(Word and element location data)
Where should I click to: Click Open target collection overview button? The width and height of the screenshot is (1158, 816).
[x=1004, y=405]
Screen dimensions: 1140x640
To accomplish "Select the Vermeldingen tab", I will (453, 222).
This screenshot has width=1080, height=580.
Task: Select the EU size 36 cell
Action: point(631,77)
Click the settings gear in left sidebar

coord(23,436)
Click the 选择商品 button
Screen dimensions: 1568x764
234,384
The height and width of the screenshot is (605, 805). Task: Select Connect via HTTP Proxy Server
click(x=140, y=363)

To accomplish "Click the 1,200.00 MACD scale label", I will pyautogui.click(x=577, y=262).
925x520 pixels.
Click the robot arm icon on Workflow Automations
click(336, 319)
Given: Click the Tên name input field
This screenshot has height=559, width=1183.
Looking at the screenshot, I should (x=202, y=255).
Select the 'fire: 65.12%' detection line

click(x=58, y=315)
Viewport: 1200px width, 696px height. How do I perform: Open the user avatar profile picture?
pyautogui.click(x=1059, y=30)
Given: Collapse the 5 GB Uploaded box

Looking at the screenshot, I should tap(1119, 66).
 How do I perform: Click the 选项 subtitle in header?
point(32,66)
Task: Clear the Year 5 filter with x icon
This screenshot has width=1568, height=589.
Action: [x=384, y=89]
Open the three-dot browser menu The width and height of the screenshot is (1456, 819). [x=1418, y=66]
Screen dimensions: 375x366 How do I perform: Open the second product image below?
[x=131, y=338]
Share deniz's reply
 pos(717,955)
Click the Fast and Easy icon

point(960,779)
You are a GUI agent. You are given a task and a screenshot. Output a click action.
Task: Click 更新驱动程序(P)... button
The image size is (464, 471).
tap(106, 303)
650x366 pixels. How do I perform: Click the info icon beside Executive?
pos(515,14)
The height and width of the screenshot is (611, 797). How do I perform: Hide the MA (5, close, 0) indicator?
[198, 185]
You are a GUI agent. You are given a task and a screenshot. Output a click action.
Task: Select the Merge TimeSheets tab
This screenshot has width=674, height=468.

To do: Render everything from the line containing "How do I perform: Click the 选项" down to the end of the records as a JSON list of strings, one string per line, skipping blank lines.

Exercise response:
[
  " How do I perform: Click the 选项 subtitle in header?",
  "point(32,66)",
  "Task: Clear the Year 5 filter with x icon",
  "This screenshot has width=1568, height=589.",
  "Action: [x=384, y=89]",
  "Open the three-dot browser menu The width and height of the screenshot is (1456, 819). [x=1418, y=66]",
  "Screen dimensions: 375x366 How do I perform: Open the second product image below?",
  "[x=131, y=338]",
  "Share deniz's reply",
  " pos(717,955)",
  "Click the Fast and Easy icon",
  "point(960,779)",
  "You are a GUI agent. You are given a task and a screenshot. Output a click action.",
  "Task: Click 更新驱动程序(P)... button",
  "The image size is (464, 471).",
  "tap(106, 303)",
  "650x366 pixels. How do I perform: Click the info icon beside Executive?",
  "pos(515,14)",
  "The height and width of the screenshot is (611, 797). How do I perform: Hide the MA (5, close, 0) indicator?",
  "[198, 185]",
  "You are a GUI agent. You are given a task and a screenshot. Output a click action.",
  "Task: Select the Merge TimeSheets tab",
  "This screenshot has width=674, height=468."
]